Ce « merveilleux » mécanisme, qui a fait croire deux décennies durant à bon nombre de savants et de politiques que décidément le capitalisme avait trouvé la solution de ses contradictions économiques, allait cependant peu à peu s'enrayer sous l'effet de quatre facteurs conjugués :

• un ralentissement des gains de productivité, sensible dans l'ensemble des pays capitalistes développées dès le début des années 70, voire le milieu des années 60. Ce ralentissement s'explique par des raisons à la fois techniques et sociales. La diffusion de la taylorisation et celle de la mécanisation du travail atteignent alors leurs limites et, passé un certain seuil, se révèlent d'ailleurs contre-productives par le manque de fluidité et de flexibilité de l'appareil de production qu'elles entraînent. Mais c'est surtout la révolte ouvrière de la fin des années 60, générale dans les pays capitalistes développés, qui sonne le glas de ces méthodes d'extorsion de la plus-value. Les jeunes générations d'O.S. ne sont plus prêtes à « perdre leur vie à la gagner », à échanger la certitude de l'accès au standard de consommation contre celle d'un boulot abrutissant et sans perspectives. Augmentation de l'absentéisme, du turn-over, du coulage, du sabotage, des grèves, etc., désorganisent la production et font chuter la productivité.

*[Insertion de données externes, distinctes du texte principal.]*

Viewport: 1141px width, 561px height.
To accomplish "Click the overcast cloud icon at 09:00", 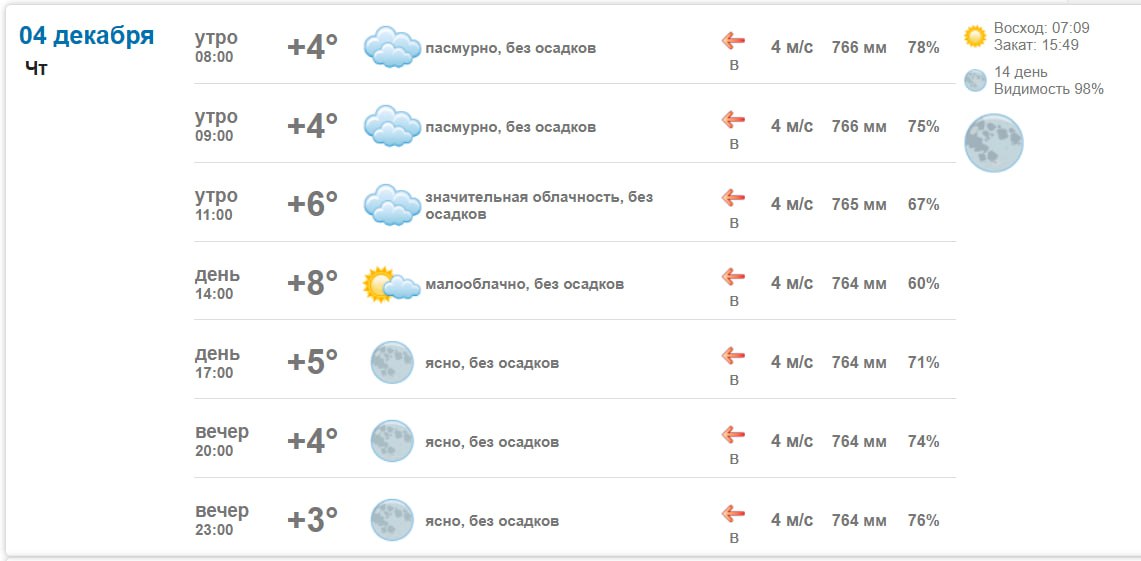I will 391,126.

• l'augmentation de la composition technique et organique du capital. Entendons du rapport entre la masse du travail mort (matières et moyens de travail) et celle du travail vivant qu'il mobilise. Ses formes d'exploitation du travail condamne à terme le fordisme à obtenir des gains de productivité de plus en plus faibles à partir d'investissements en capital constant (et notamment fixe) de plus en plus onéreux. Le palliatif du développement du travail posté n'est lui-même que temporaire.

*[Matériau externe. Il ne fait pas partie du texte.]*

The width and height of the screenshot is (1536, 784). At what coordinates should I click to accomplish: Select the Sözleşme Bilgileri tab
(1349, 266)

• la saturation de la norme sociale de consommation. La régulation du fordisme impliquait que la consommation privée se centre sur un certain nombre de biens durables (automobile, logement familial, équipements ménagers). Or, non seulement le marché de ces biens se sature au cours des décennies 60 et 70, en entraînant une contraction des débouchés pour les industries en amont, au moment où le ralentissement des gains de productivité exige au contraire un allongement des séries pour réaliser des économies d'échelle et un amortissement plus rapide des équipements productifs. Mais, de plus, sous l'effet de leur saturation, ces marchés tendent à devenir fluctuants (parce que liés au renouvellement d'équipements déjà acquis) et à se fragmenter (la massification de la consommation engendrant par réaction une demande plus différenciée et plus capricieuse), ce qui convient mal à un appareil productif aussi peu flexible que celui du fordisme, requérant au contraire une demande à la fois uniforme et continue.

• le développement du travail improductif, assurant la circulation du capital (gestion, commercialisation, banques et assurances) ainsi que l'ensemble des conditions sociales, institutionnelles et idéologiques de la reproduction du capital (principalement par les appareils d'Etat). Durant la période fordiste, dans tous les pays capitalistes développés, la masse du travail improductif a crû davantage que celle du travail productif. C'est que le fordisme se condamnait lui-même à une inflation des « coûts d'organisation » en subordonnant la pratique sociale entière aux médiations marchande et étatique ; tandis que la productivité du travail improductif augmentait bien plus faiblement que celle du travail productif.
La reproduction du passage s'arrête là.